The first train was the 7:18 a.m. service from Basingstoke that was being held at a signal on the up fast line. The second train was the 6:14 a.m. service from "Poole" (actually started from Branksome due to some previous vandalism on the track) which was proceeding under clear signals on the up fast line behind the Basingstoke train. What Driver John Rolls of the "Poole" train would have thought when his train rounded a sharp curve to reveal the Basingstoke train at a stand a short distance ahead can only be imagined. Despite applying full emergency braking there was no way the train could be more than slowed and the inevitable collision occurred. The force of the collision derailed the leading coach and forced it across the tracks to the right where it caught the 8:03 a.m. empty coaching stock train to Haslemere, on the down fast line, a glancing blow, partly de-railing the Haslemere train. This second collision almost certainly prevented the "Poole" train from moving further across the tracks.

The most serious injuries, and all the fatalities, were to the occupants of the first three of the "Poole" train's coaches. The front third of the leading coach was totally disintegrated whilst the rest of this coach, and the one behind it, had the left-hand side ripped off. The rear coach of the Basingstoke train was lifted bodily into the air and came down lying on it's left-hand side on the embankment above the wall of the cutting whilst it's rear bogie landed on top of the third coach of the "Poole" train, going through the roof above that coach's luggage compartment.

The subsequent enquiry endeavoured to establish the causes of the accident, and came to the following conclusions:

The signalling system had failed because during alterations to the signalling system a wire that should have been removed was not. It was still in the system and was making an electrical contact with its old circuit and was therefore able to feed current into the new circuit when the new circuit should have been dead.
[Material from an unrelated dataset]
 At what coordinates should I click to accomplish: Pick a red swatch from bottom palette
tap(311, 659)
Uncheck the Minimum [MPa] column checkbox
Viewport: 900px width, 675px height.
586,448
That current prevented the signal from turning to red.

The Weekly Operating Notice which the Southern Region of British Railways (BR) issued to train crews to keep them up-to-date had an entry in the issue for Saturday, 10th December 1988 which read:
"Signal WA25 has been abolished and a new 4-aspect automatic signal WF138 has been provided,. . . ."
It was that new signal WF138 which two days later in the morning rush hour of Monday, 12th December failed to prevent a second train from occupying the same track as an earlier one, and failed to stop the front of the second from running into the back of the first.

The basic premise behind the signalling was one of failsafe, i.e. if anything were to go wrong then the system should default to a safe condition, otherwise known in the rail industry as a right side failure. What happened at Clapham was not failsafe as when something did go wrong it allowed a signal to show a proceed aspect when it should have been showing a red aspect. A situation such as this comes under the term of wrong side failure.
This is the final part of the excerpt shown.